Nat-gas prices have support as EU countries agreed to cut nat-gas demand from Russia by 15% over the next eight months. Also, Russia recently slashed nat-gas exports to Europe to 20% of capacity, putting upward pressure on European nat-gas prices. Russia has already halted nat-gas shipments to Demark, Finland, Bulgaria, Netherlands, Poland, and Latvia and reduced supplies to Germany for not acceding to its demand for gas payments in Russian rubles.
Nat-gas prices have seen downward pressure from the prolonged outage at the Freeport LNG export terminal, which curbed U.S nat-gas exports and put upward pressure on domestic supplies. The Freeport terminal accounted for about 20% of all U.S. nat-gas exports before the explosion on June 8 knocked it offline. The Freeport LNG terminal receives about 2 bcf, or 2.5%, of the output from the lower-48 U.S. states. The Freeport terminal said Aug 23 that it won't reopen until early to mid-November, later than a previous announcement of a restart in October.
As a longer-term bullish factor, the ongoing drought in the U.S. West has drained rivers and reservoirs, with Lake Mead and Lake Powell falling to record lows. That threatens to curb power produced by hydropower dams and will prompt electric utilities in the U.S. West to boost usage of nat-gas to increase electricity to satisfy power demand for air-conditioning this summer. The U.S. Energy Information Administration said on June 1 that the drought could drive down generation at California's hydro dams between June and September to 7 million megawatt-hours, well below the 13 million megawatt-hour median for summer generation between 1980 and 2020.
Last Thursday's weekly EIA report was bullish for nat-gas prices as it showed U.S. nat gas inventories rose +54 bcf to 2,694 bcf in the week ended Sep 2, below expectations of a +55 bcf increase and the 5-year average gain for this time of year at +65 bcf.
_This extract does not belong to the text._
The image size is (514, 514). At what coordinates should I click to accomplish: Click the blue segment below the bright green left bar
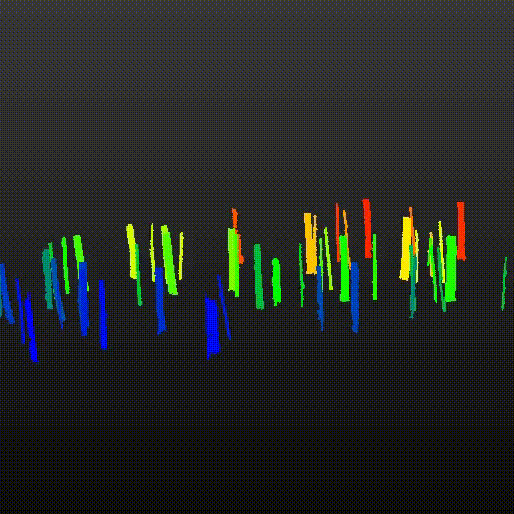(83, 299)
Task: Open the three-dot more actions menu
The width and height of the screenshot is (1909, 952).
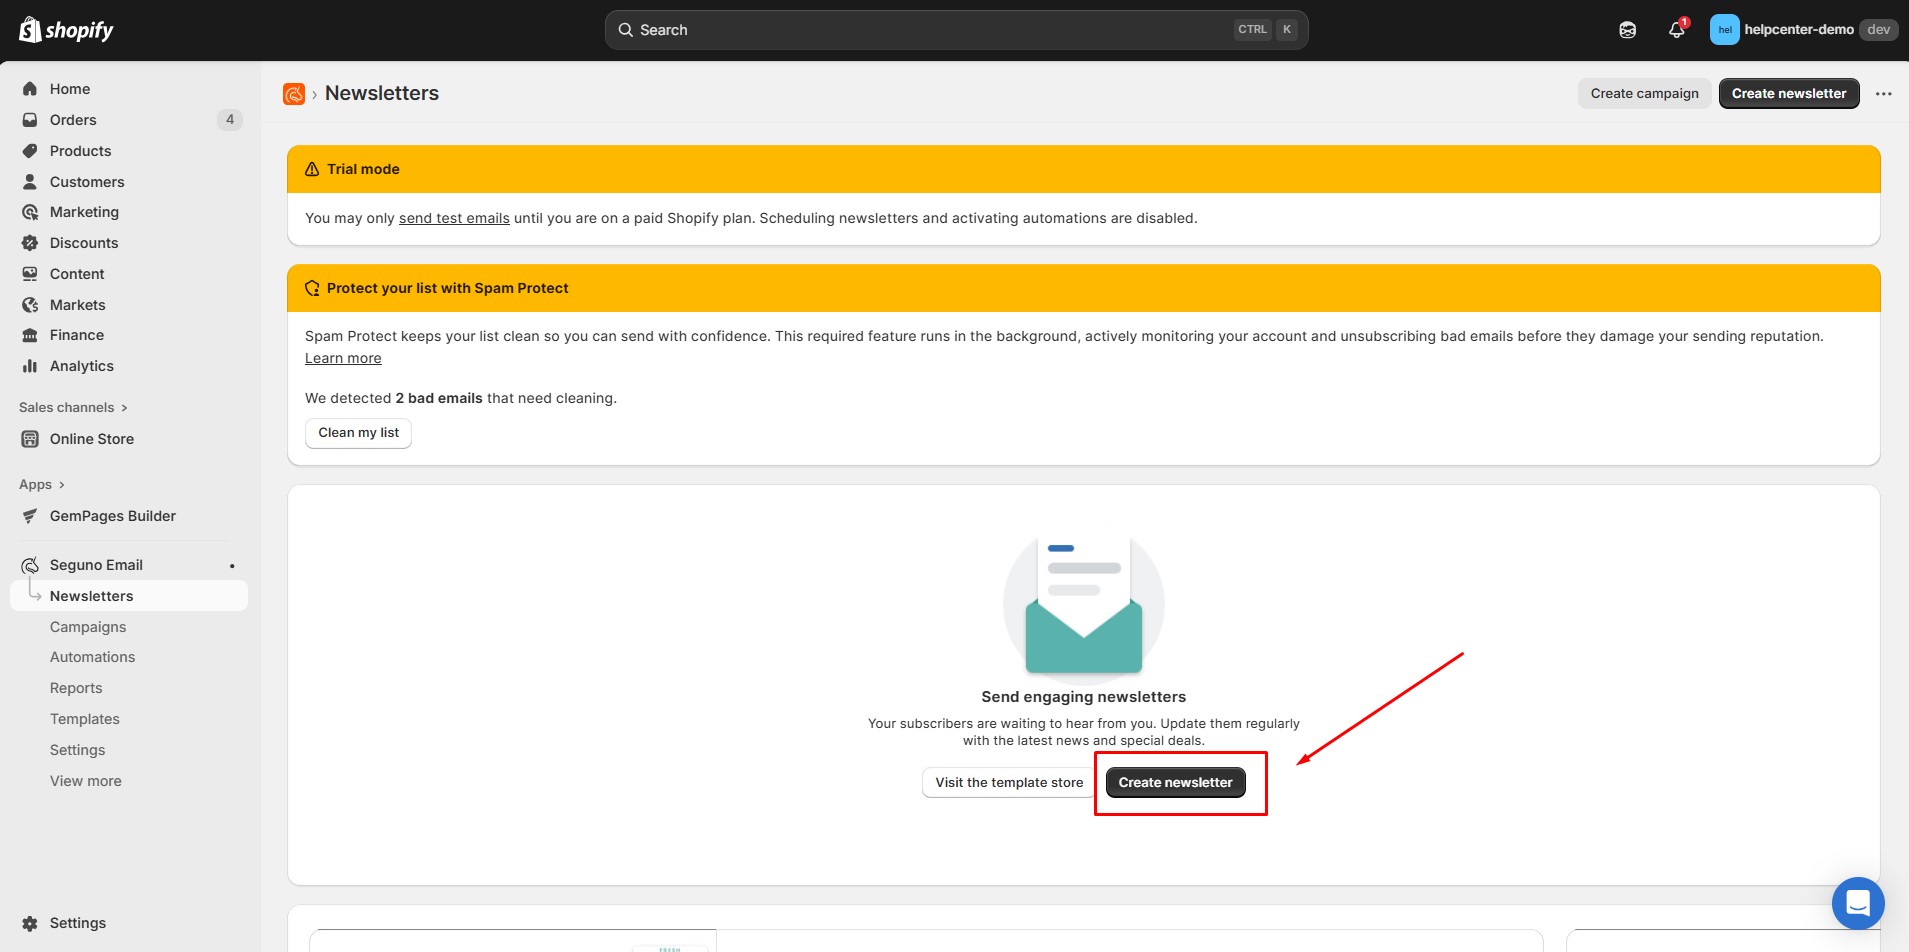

Inventories remain tight and are down -7.8% y/y and -11.5% below their 5-year seasonal average.
Baker Hughes reported last Friday that the number of active U.S. nat-gas drilling rigs in the week ended Sep 9 rose by +4 rigs to a new 3-year high of 166 rigs. Active rigs have more than doubled from the record low of 68 rigs posted in July 2020 (data since 1987).